Pero los criminales también se mueven con facilidad pasmosa por los puestos fronterizos oficiales. El guatemalteco Roberto Barrera, acusado de asesinar a su esposa Cristina Siekavizza en 2011, sacó a sus dos hijos menores de edad con documentos falsos por el Aeropuerto Internacional La Aurora, en la capital guatemalteca. Luego, según reportes de prensa, consiguió otros documentos falsos en Belice, y así viajó y se estableció en Yucatán, México (donde fue capturado la semana pasada).

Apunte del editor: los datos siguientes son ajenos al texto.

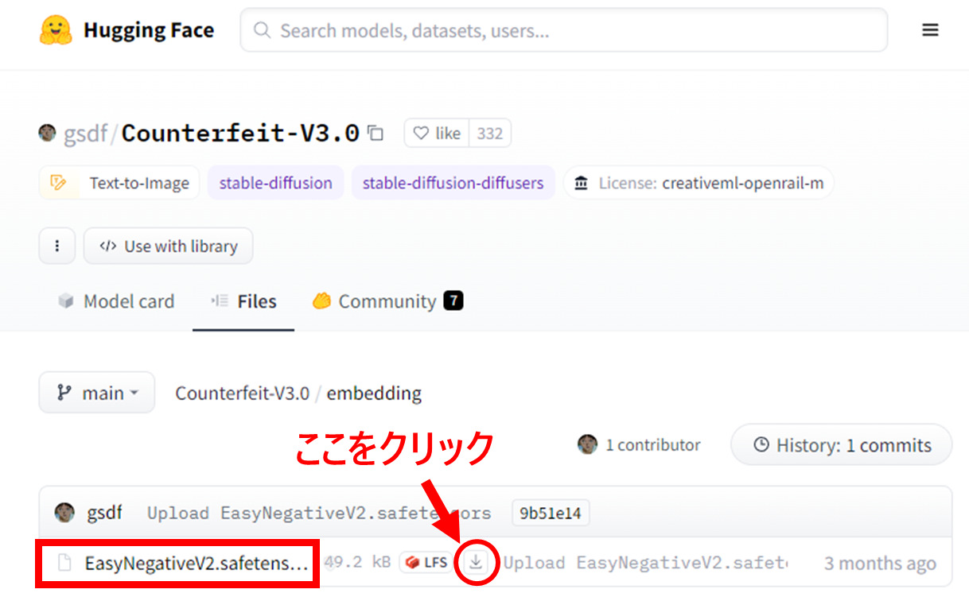Click the LFS badge on the file row

(426, 561)
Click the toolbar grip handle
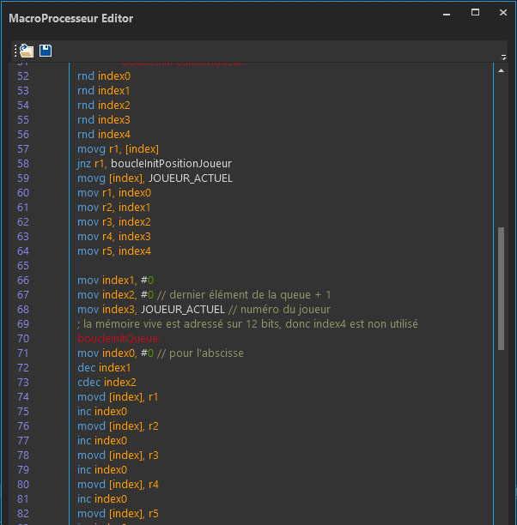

Este año el Gobierno de Guatemala anunció una cruzada anticorrupción en el Aeropuerto La Aurora, pero fuentes policiales aseguran que (como en el gobierno pasado) el lugar todavía sirve para enviar hacia Panamá cientos de miles de dólares: dinero mal habido (incluyendo fondos robados al Estado). Supuestamente salen maletas cargadas de dólares por conductos oficiales (algo que el Ejecutivo niega), o (según la fiscalía) viajan hasta 30 pasajeros con $9 mil dólares cada uno ($270 mil en total) por vuelo. Pasan tranquilos porque el máximo monto permitido en efectivo es $10 mil. Mientras tanto, alguien se hace de la vista gorda.

Un asesor de la ONU en Guatemala en 2011 decía que donde hay crimen organizado la corrupción es clave. Es el gran semáforo que da luz verde al crimen organizado en la región. Pero a la vez es un detonante relegado a segundo plano mientras se apagan fuegos con capturas y decomisos (seguridad reactiva y no preventiva). ¿Cuánto se podría prevenir si controlar la corrupción fuera prioridad?